- [ASSIGNMENT]:
Among the entries, find the lines with the string "will" and report them.

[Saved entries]
■ ■ ■ ■ ■ ■ ■

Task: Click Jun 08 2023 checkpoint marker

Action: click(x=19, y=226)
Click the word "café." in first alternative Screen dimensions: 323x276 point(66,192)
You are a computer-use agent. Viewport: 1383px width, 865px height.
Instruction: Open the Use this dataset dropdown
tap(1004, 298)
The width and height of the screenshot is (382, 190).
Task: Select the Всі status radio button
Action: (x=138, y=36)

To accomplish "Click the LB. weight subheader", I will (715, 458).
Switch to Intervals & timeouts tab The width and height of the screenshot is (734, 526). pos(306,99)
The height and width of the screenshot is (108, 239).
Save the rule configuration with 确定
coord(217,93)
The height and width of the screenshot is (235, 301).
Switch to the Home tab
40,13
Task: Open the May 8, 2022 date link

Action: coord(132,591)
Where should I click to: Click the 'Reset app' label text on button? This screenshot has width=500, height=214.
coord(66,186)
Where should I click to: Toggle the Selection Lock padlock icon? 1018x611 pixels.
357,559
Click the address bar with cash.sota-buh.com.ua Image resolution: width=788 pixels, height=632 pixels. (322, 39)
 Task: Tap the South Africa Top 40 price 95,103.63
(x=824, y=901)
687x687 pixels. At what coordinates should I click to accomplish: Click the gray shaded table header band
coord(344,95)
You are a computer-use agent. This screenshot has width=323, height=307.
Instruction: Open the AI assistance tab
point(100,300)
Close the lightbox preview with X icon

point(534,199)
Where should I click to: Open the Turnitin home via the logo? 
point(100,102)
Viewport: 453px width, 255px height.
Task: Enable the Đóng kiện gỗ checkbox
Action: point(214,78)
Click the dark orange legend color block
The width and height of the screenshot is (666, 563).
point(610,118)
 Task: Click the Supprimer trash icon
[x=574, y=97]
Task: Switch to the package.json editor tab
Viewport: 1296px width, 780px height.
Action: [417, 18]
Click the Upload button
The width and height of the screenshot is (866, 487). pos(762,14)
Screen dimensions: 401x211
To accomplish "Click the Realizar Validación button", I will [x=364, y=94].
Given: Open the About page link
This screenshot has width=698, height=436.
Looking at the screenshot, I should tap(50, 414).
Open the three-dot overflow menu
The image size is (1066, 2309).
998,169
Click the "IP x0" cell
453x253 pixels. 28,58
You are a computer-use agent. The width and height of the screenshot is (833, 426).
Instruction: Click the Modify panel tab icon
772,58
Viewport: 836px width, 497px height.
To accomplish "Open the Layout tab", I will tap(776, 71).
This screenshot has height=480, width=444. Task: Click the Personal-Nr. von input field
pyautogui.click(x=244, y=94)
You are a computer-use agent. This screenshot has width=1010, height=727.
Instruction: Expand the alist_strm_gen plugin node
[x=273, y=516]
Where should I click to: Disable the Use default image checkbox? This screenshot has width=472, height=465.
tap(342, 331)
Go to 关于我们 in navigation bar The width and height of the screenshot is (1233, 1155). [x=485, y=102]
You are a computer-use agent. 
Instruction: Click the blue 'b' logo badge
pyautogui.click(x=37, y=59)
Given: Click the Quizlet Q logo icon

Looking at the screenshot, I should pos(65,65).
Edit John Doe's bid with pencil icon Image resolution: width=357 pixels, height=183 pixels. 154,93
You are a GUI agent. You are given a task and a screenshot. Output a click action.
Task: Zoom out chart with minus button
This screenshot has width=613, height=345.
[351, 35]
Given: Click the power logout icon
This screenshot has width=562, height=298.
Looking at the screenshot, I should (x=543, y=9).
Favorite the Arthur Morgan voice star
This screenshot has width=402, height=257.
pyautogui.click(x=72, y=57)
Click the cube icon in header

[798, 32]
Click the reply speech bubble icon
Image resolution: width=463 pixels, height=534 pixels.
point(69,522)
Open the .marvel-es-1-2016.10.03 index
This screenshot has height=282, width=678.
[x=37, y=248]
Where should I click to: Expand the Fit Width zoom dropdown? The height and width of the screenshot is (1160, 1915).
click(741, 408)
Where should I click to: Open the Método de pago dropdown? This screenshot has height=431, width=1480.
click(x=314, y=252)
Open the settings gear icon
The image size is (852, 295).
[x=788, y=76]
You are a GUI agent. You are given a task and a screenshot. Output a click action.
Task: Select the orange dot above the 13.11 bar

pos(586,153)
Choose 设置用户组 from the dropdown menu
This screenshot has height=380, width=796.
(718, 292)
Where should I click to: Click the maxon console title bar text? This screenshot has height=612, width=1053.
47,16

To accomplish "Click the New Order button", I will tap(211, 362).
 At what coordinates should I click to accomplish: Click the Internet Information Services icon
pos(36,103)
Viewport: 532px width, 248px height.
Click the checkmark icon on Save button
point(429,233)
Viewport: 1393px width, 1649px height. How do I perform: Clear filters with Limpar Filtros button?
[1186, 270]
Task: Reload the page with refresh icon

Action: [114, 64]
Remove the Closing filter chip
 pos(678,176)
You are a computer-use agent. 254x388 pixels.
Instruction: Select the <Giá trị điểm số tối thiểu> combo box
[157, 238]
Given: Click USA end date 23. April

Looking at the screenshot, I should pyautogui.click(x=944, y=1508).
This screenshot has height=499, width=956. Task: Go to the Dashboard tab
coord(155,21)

■ ■ ■ ■ ■ ■ ■

- [FINAL ANSWER]:
To accomplish "Click the LB. weight subheader", I will (715, 458).
To accomplish "Click the Realizar Validación button", I will [x=364, y=94].
To accomplish "Open the Layout tab", I will tap(776, 71).
To accomplish "Click the New Order button", I will tap(211, 362).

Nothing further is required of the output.